»»

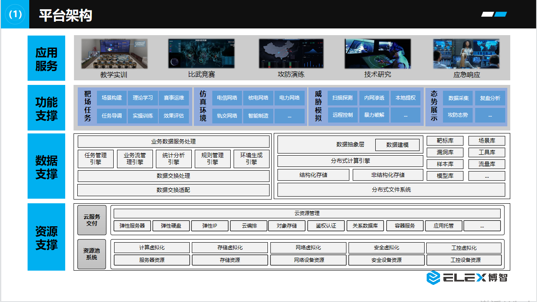Select the 比武竞赛 screenshot thumbnail
Viewport: 537px width, 302px height.
click(201, 54)
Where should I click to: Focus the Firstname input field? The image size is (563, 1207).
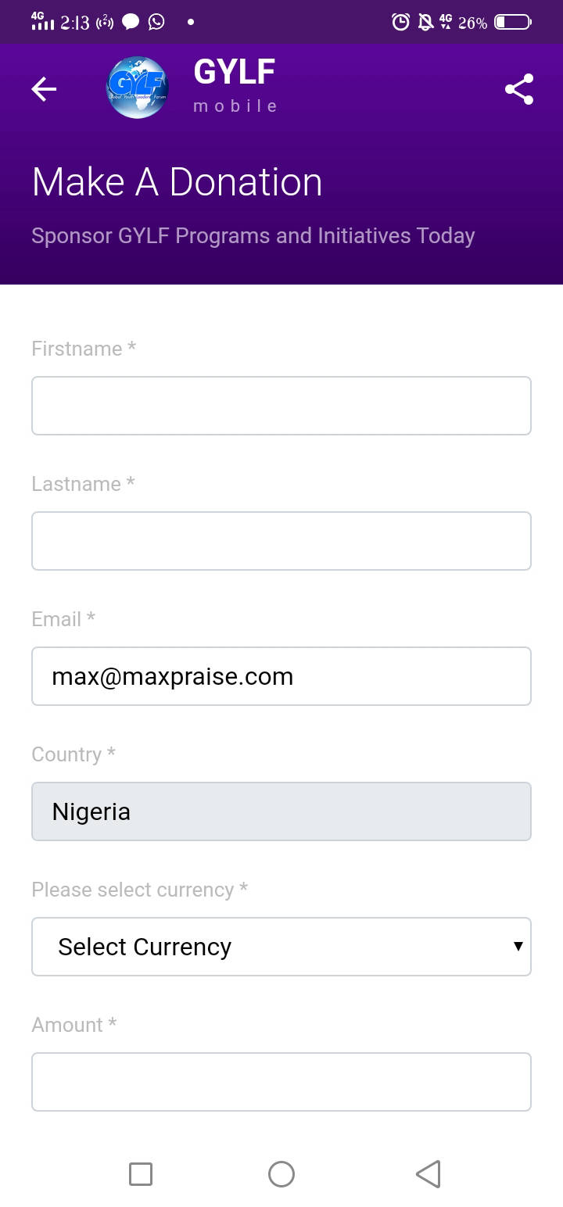tap(282, 406)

««

### YOUR INSTRUCTIONS
Restate exactly the lines that start at the "Where should I" line and end with the last line of the material above, leaving out the pictures.

### TASK ANSWER
Where should I click to: Focus the Firstname input field? The image size is (563, 1207).
tap(282, 406)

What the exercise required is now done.